Veteran ice fisher and nature guide Lee Nolan said this year, fishers are finding giant walleye in Manitoba’s largest lake — and he said it all started with excellent spawning seasons.

“So back in 1997 and 2000, when we had very high water, walleye had a very, very good spawn,” said Nolan. “So you’ve got year classes of fish.”

The 1997 spring flood that affected large parts of Manitoba is considered the Flood of the Century, meaning the water reached the highest point it’s expected to reach in a century.

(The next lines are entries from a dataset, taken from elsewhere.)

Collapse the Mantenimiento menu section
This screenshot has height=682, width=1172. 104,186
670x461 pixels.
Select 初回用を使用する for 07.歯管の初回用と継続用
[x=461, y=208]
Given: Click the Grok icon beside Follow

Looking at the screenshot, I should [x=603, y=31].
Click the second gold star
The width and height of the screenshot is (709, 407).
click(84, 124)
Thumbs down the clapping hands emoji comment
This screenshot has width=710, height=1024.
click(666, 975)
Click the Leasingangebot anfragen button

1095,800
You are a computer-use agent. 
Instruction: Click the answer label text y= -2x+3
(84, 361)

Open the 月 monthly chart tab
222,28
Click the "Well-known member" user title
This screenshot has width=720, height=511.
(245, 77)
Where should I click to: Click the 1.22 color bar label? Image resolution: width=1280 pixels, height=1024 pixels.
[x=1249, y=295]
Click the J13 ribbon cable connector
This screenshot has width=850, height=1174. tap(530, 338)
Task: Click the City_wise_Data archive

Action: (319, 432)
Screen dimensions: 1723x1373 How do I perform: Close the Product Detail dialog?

“Those fish are getting very mature now, so that’s why you’ve got a higher percentage of the biomass in the lake [that] is actually very, very, large fish.”

So how big are the fish?

“I believe the current ice-fishing record is about 35, 36 inches [roughly 90 centimetres] and I think there’s some fish that size out there,” said Nolan, adding so far, the biggest one he’s caught was 32 inches (81 centimetres).

“They’re very healthy, girthy fish.… It’s probably the best walleye fishing in the world right now for large walleye,” he said.

“We’ve got a good shot at breaking a world record up here this year, I think. There’s lots of people catching fish of a lifetime out there right now.”

Walleye weigh roughly one to two kilograms (two to four pounds) in a normal year, said Nolan. This year, they’re seeing seven-kilogram (or 15-pound) fish.

Staying on topic with ice fishing, below is a collection of Canadian ice fishing huts compiled by Modern Farmer.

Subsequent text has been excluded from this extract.